| 本文 |
☆ ☆ ☆ ☆
そもそも仕事の予算とかスケジュールとか人員なんていうものは、必要なだけ充分に与えられるということはまずないもの。だけどそれが限度を超えて加速度的に少なく、短くなっていくのは、一度奇跡を起こすと次からはそれがデフォルトになってしまうからだ。

「前回はこのスケジュールでできたじゃない?」
「前回はこの予算でやってくれたじゃない?」

と言われれば確かにそれは事実。反論できない。

こうして繰り返し奇跡を起こしているうちに、奇跡を前提にあらゆる物ごとが進行するようになり、誰もがそれを当然と思うようになり、1年くらい経つと経緯を知らない別の人から、あろうことか「ここのスケジュールなんですけど、もう少しなんとかなりませんか?」なんて言われる。

そうやって、丁寧な仕事をしたいと願ってもそれができない世界をぼくらは作り上げてきたのだね(もちろんそこには時代の変化とか業界の変化とか環境の変化とか効率性とか生産性とかいろんな問題が絡んでるんだけど、「だからしょうがないんだ」ということにはならない)。

でもたぶん、奇跡はそうやって使うものではない。無意味な奇跡を起こすことに必死になって良い仕事をした、あるいはがんばった気になってると、おそらく誰も幸せにならない(奇跡を要求している側も含めて)。そして何より、奇跡を起こし続ける生活は、持続不可能だ。

同僚が「私たちだけでも変えていきましょう」と言ったけど、それはとても重要な言葉だと思っている。何よりそのことを言葉にする人が、ほとんどいない中では。
☆ ☆ ☆ ☆
| やること |
• A. 本文について次の問いに答えよ。
(i) 一度奇跡を起こすと、次からそれはどうなってしまうと書かれているか。
(ii) 1年くらい経つと、経緯を知らない別の人から何と言われるか。
(iii) 同僚は何と言ったか。
• B. 本文の「こうして繰り返し奇跡を起こし」から「人が、ほとんどいない中では。」までの部分を、一字も変えずに打ち直せ。

| 元データ |
☆ ☆ ☆ ☆
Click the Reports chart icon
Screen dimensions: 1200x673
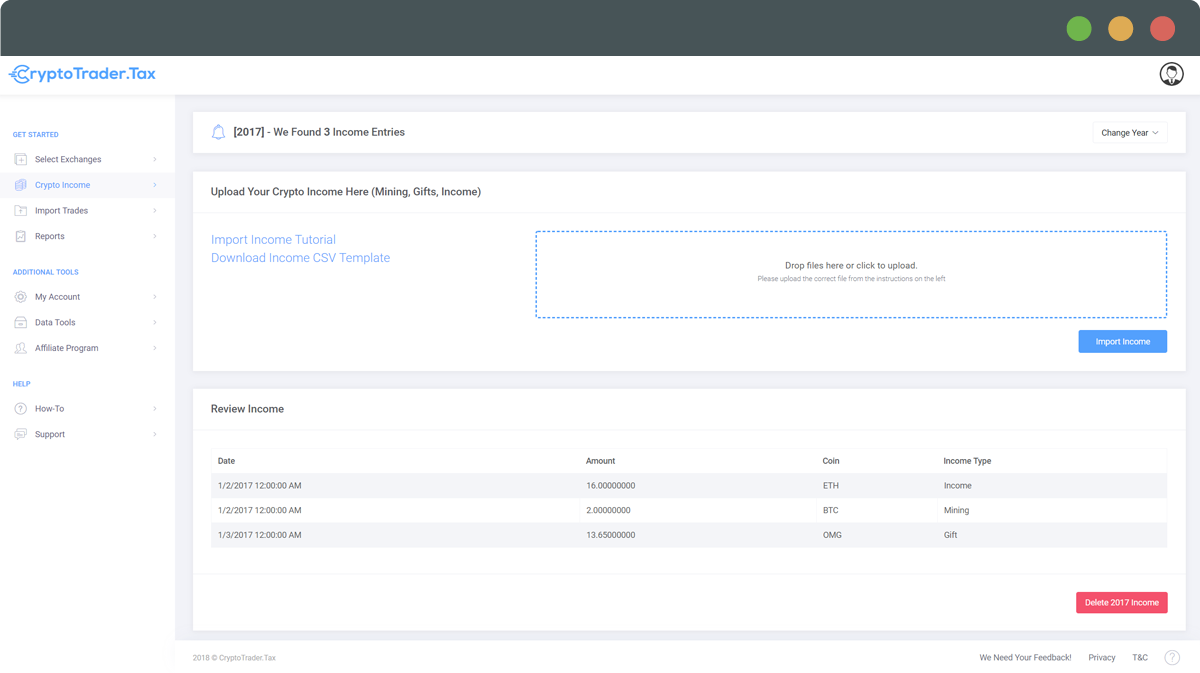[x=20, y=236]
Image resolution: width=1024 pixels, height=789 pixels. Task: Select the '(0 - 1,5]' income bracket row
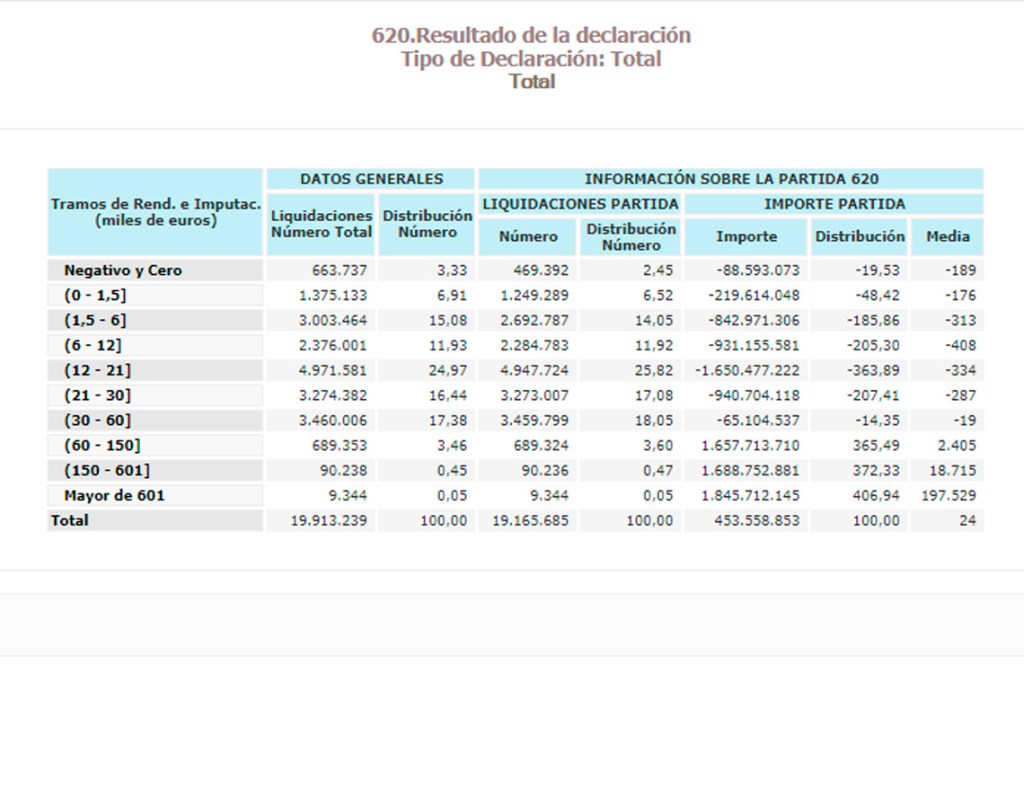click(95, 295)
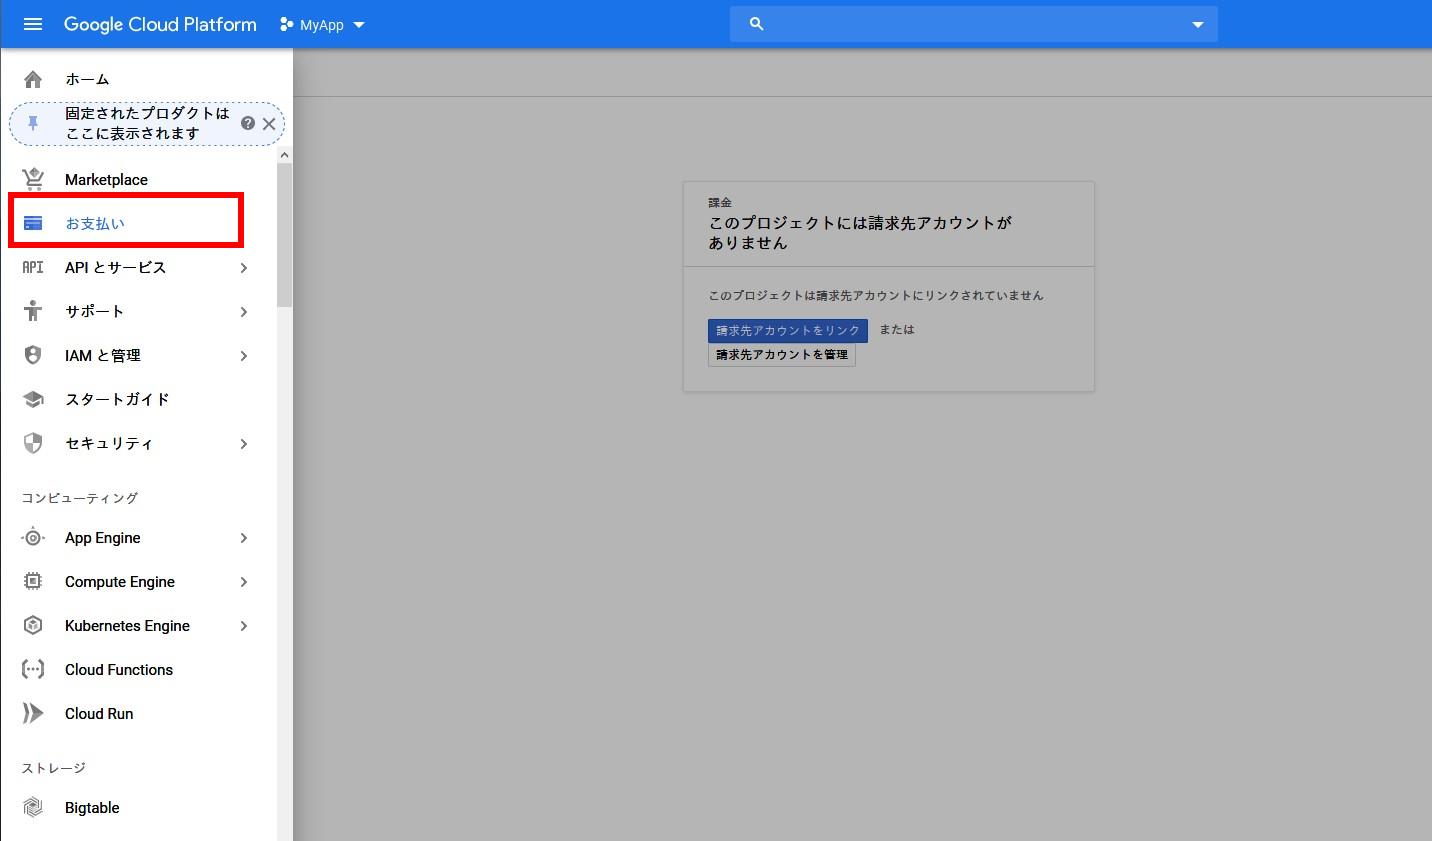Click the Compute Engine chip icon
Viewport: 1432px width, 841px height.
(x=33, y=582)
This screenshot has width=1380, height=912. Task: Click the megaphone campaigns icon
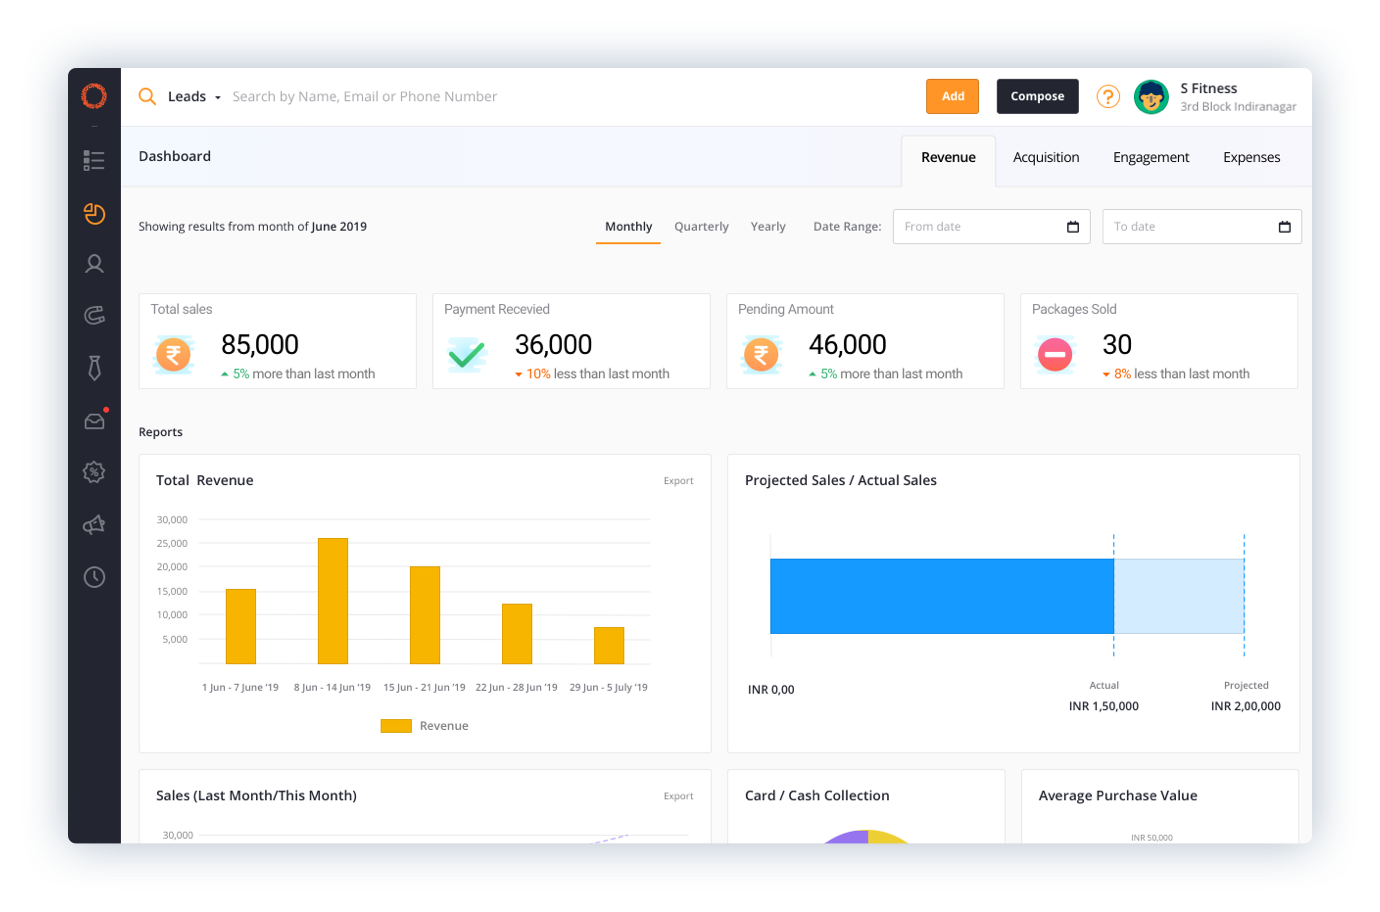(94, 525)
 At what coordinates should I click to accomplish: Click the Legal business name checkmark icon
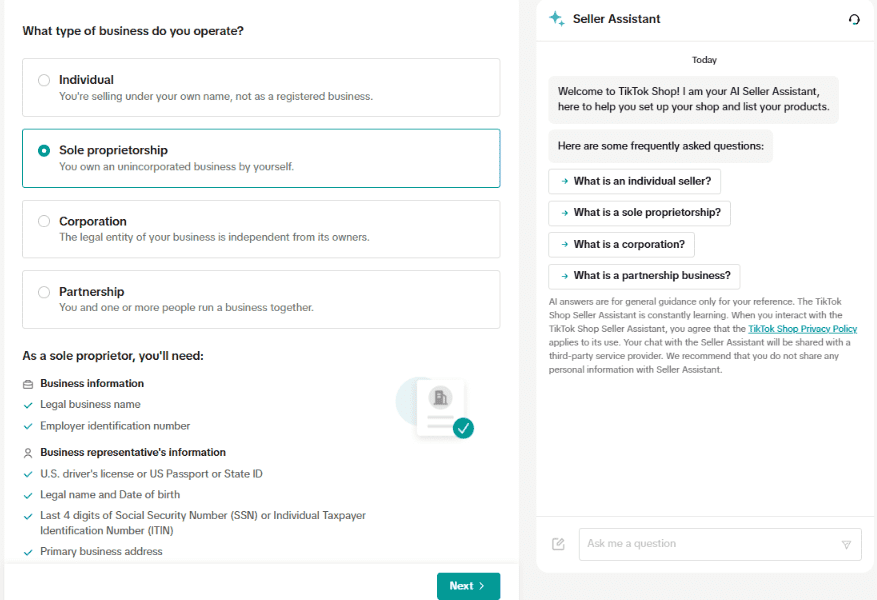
☆ ☆ ☆ ☆
| 項目別の結果 |
• A.
(i) デフォルトになってしまう。
(ii) 「ここのスケジュールなんですけど、もう少しなんとかなりませんか?」
(iii) 「私たちだけでも変えていきましょう」

• B.
こうして繰り返し奇跡を起こしているうちに、奇跡を前提にあらゆる物ごとが進行するようになり、誰もがそれを当然と思うようになり、1年くらい経つと経緯を知らない別の人から、あろうことか「ここのスケジュールなんですけど、もう少しなんとかなりませんか?」なんて言われる。

そうやって、丁寧な仕事をしたいと願ってもそれができない世界をぼくらは作り上げてきたのだね(もちろんそこには時代の変化とか業界の変化とか環境の変化とか効率性とか生産性とかいろんな問題が絡んでるんだけど、「だからしょうがないんだ」ということにはならない)。

でもたぶん、奇跡はそうやって使うものではない。無意味な奇跡を起こすことに必死になって良い仕事をした、あるいはがんばった気になってると、おそらく誰も幸せにならない(奇跡を要求している側も含めて)。そして何より、奇跡を起こし続ける生活は、持続不可能だ。

同僚が「私たちだけでも変えていきましょう」と言ったけど、それはとても重要な言葉だと思っている。何よりそのことを言葉にする人が、ほとんどいない中では。